What is required> Without adding anything, give again the lines from the one holding "hk@uct-asia.com (92, 1662)" through the final line of the records, exactly, with both ends included and pictures dropped.

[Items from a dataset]
---*---

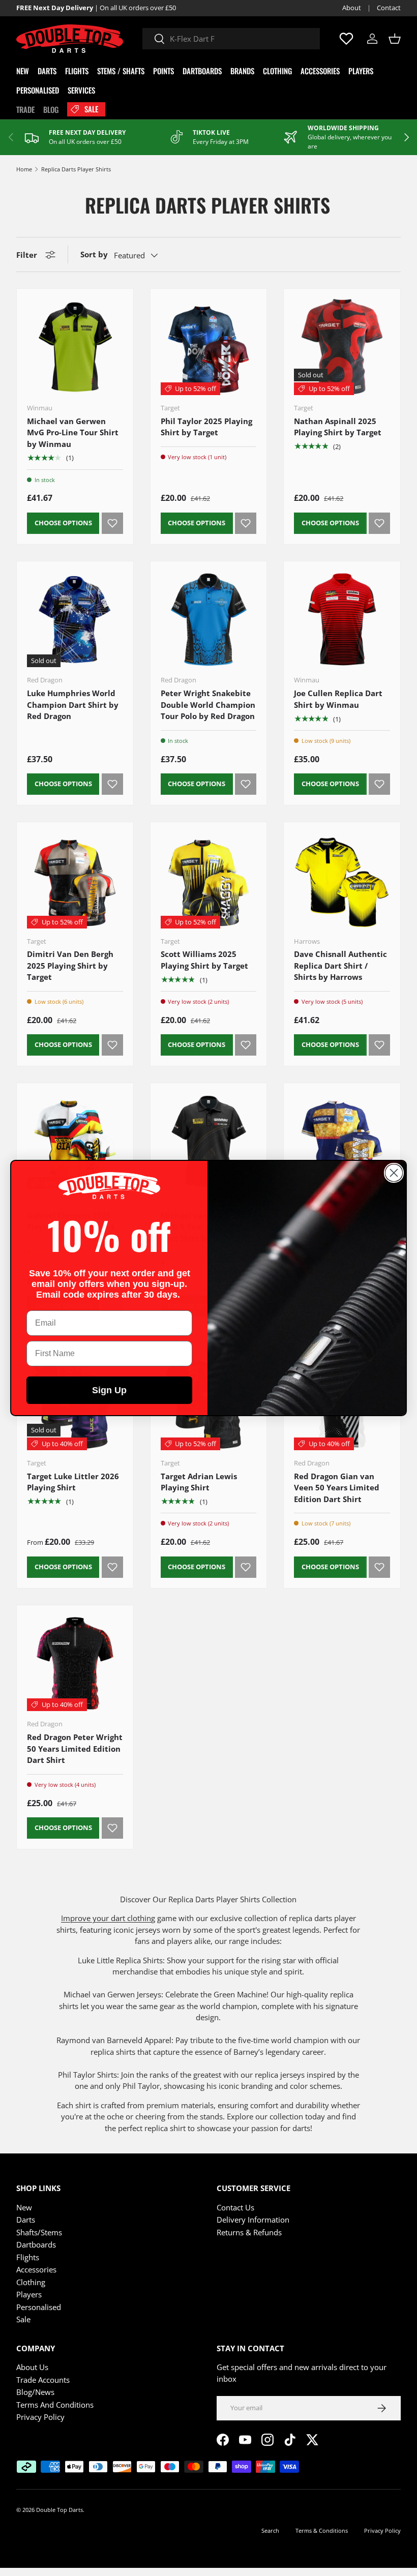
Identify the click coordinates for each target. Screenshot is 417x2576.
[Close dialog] (394, 1173)
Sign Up (109, 1390)
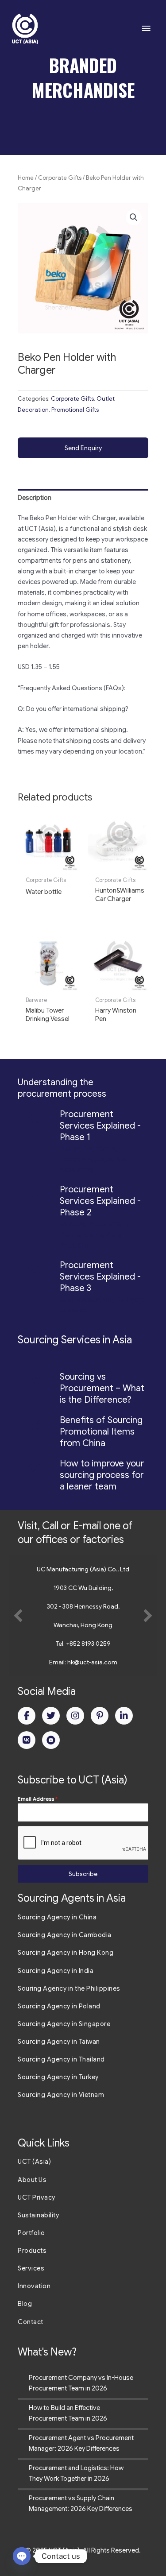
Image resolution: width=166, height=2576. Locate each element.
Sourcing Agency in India (55, 1971)
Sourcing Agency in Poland (59, 2006)
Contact (30, 2322)
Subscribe (83, 1874)
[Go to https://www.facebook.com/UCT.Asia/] (26, 1716)
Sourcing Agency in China (57, 1917)
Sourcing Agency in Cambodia (65, 1935)
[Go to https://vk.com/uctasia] (26, 1740)
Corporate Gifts (59, 178)
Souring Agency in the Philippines (69, 1988)
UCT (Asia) (34, 2162)
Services (31, 2268)
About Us (32, 2180)
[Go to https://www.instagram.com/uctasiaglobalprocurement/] (75, 1716)
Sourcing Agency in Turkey (58, 2077)
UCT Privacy (36, 2197)
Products (32, 2251)
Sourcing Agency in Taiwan (59, 2042)
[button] (134, 217)
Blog (25, 2304)
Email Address (38, 1798)
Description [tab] (34, 498)
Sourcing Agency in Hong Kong (65, 1953)
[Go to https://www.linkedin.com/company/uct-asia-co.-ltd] (124, 1716)
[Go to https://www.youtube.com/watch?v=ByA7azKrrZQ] (51, 1740)
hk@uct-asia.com (92, 1662)
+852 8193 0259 (88, 1644)
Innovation (34, 2286)
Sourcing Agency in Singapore (64, 2024)
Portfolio (31, 2233)
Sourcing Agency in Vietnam (61, 2095)
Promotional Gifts (75, 410)
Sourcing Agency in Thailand (61, 2059)
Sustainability (38, 2215)
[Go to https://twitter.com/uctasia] (51, 1716)
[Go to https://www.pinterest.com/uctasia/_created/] (99, 1716)
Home (26, 178)
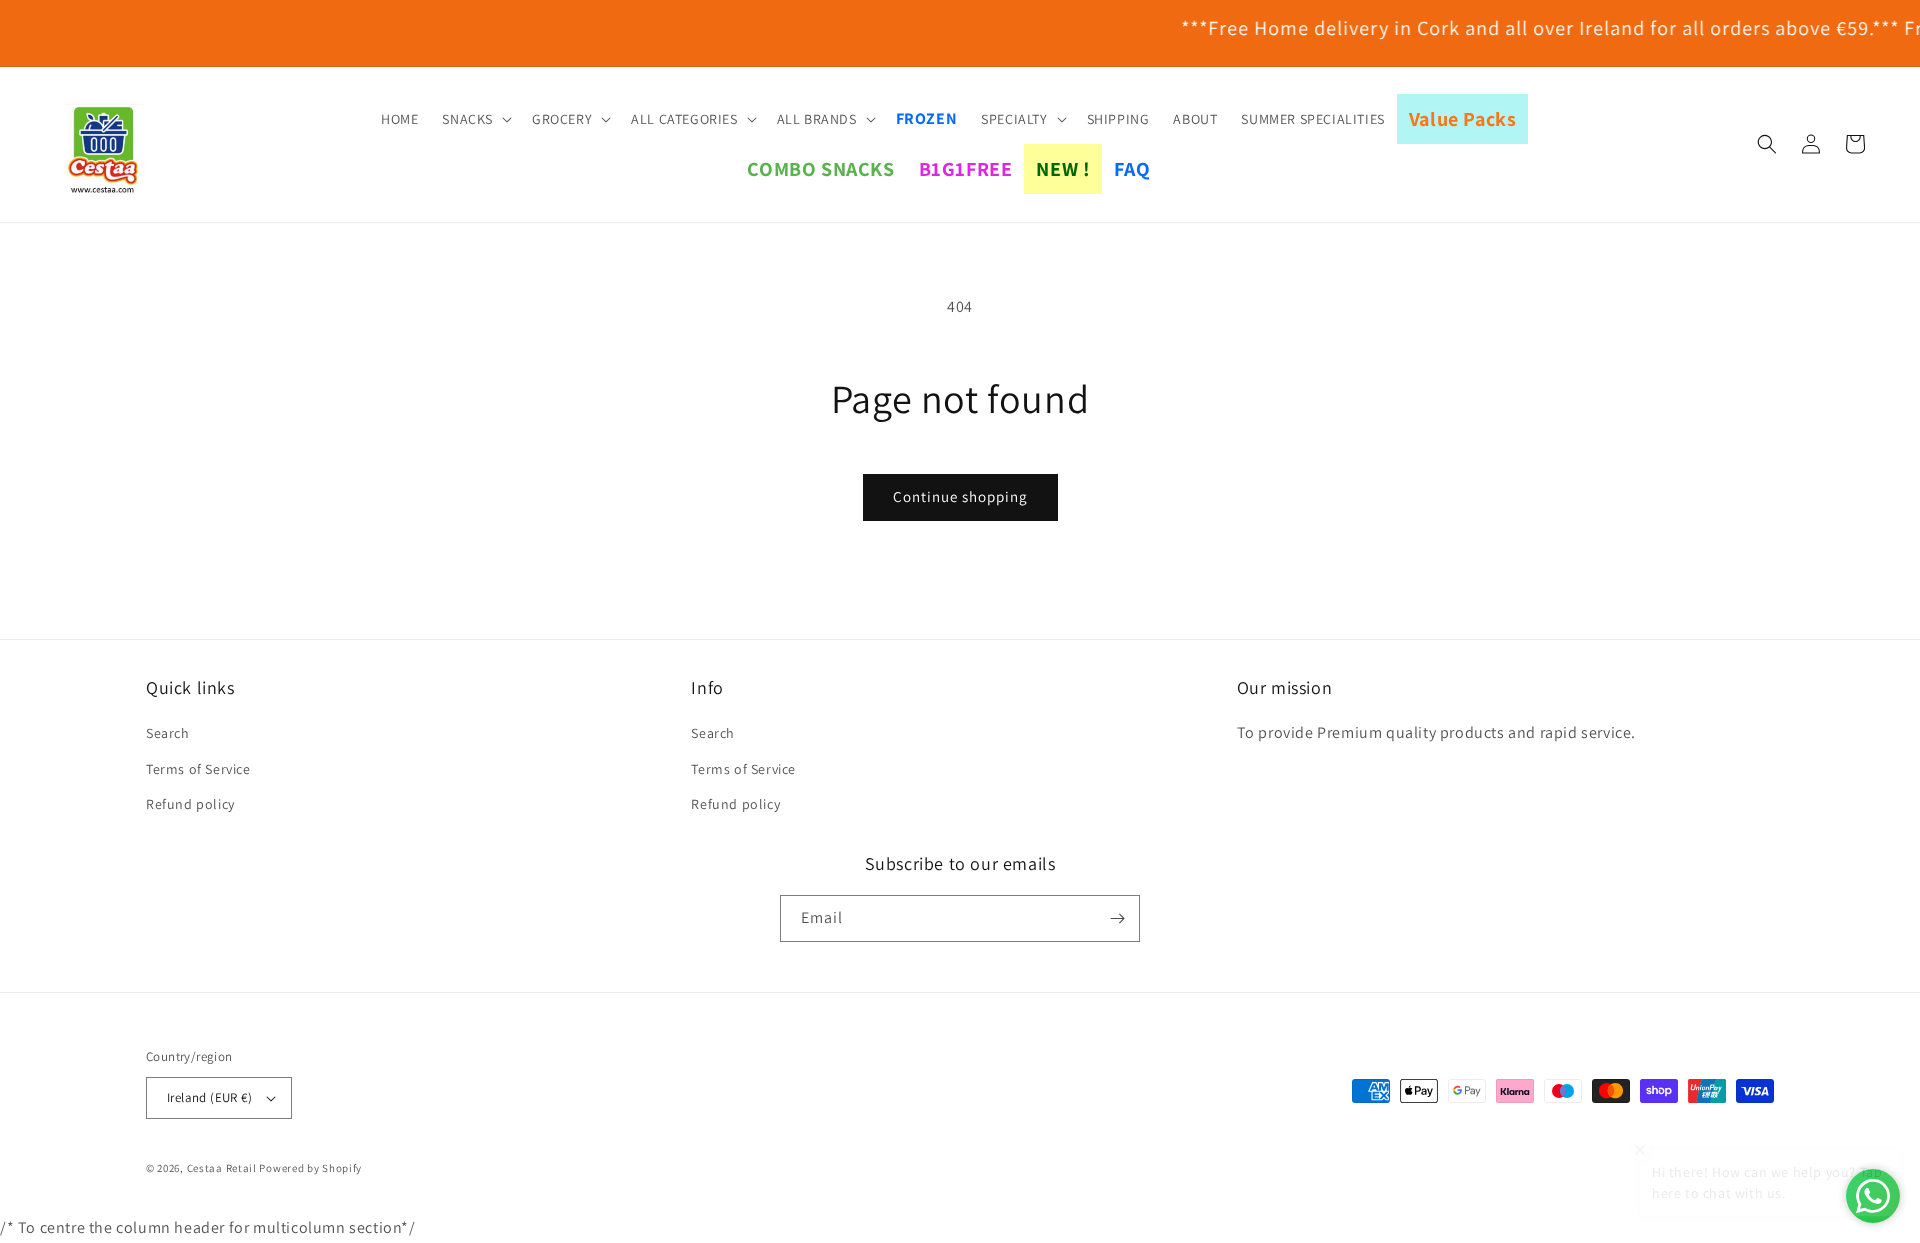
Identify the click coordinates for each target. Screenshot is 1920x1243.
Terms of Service (198, 769)
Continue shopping (960, 496)
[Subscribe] (1117, 918)
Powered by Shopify (310, 1168)
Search (168, 733)
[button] (475, 119)
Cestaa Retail (222, 1168)
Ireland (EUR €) (209, 1097)
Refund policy (190, 804)
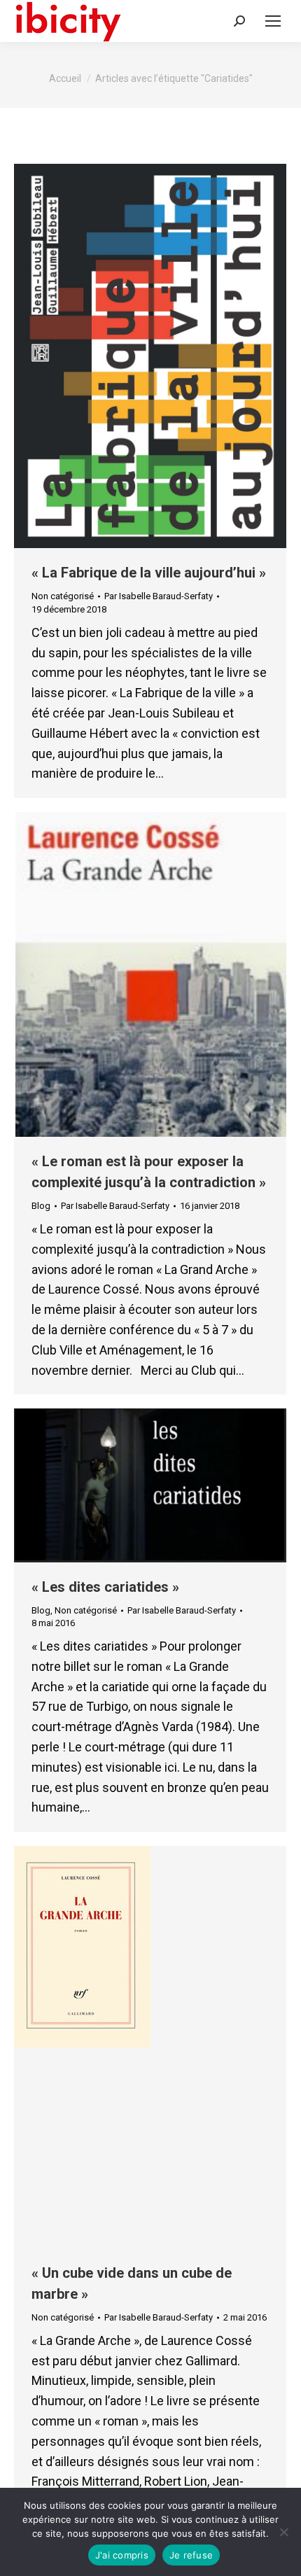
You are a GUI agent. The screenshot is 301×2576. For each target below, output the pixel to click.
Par (158, 596)
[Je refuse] (283, 2532)
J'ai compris (121, 2555)
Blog (40, 1205)
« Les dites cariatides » (105, 1586)
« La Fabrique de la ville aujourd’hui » (148, 572)
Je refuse (191, 2555)
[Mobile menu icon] (273, 21)
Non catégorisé (62, 596)
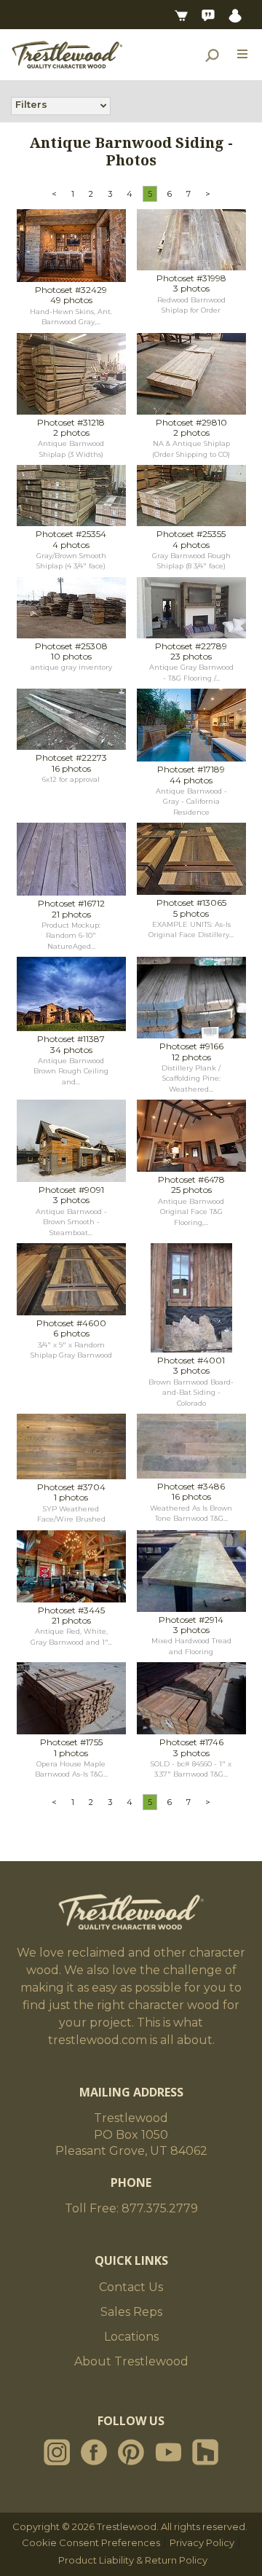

---*---

Solution to this task>
hk@uct-asia.com (92, 1662)
+852 8193 0259 (88, 1644)
Innovation (34, 2286)
Sourcing Agency in Singapore (64, 2024)
Portfolio (31, 2233)
Sourcing Agency in Vietnam (61, 2095)
Promotional Gifts (75, 410)
Sourcing Agency in Thailand (61, 2059)
Sustainability (38, 2215)
[Go to https://twitter.com/uctasia] (51, 1716)
[Go to https://www.pinterest.com/uctasia/_created/] (99, 1716)
Home (26, 178)
Identify the click coordinates for each target. Screenshot is 1920x1243.
Terms of Service (198, 769)
Continue shopping (960, 496)
[Subscribe] (1117, 918)
Powered by Shopify (310, 1168)
Search (168, 733)
[button] (475, 119)
Cestaa Retail (222, 1168)
Ireland (EUR €) (209, 1097)
Refund policy (190, 804)
You are a GUI agent. The screenshot is 301×2576. For each target below, output the pixel to click.
Par (158, 596)
[Je refuse] (283, 2532)
J'ai compris (121, 2555)
Blog (40, 1205)
« Les dites cariatides » (105, 1586)
« La Fabrique de la ville aujourd’hui » (148, 572)
Je refuse (191, 2555)
[Mobile menu icon] (273, 21)
Non catégorisé (62, 596)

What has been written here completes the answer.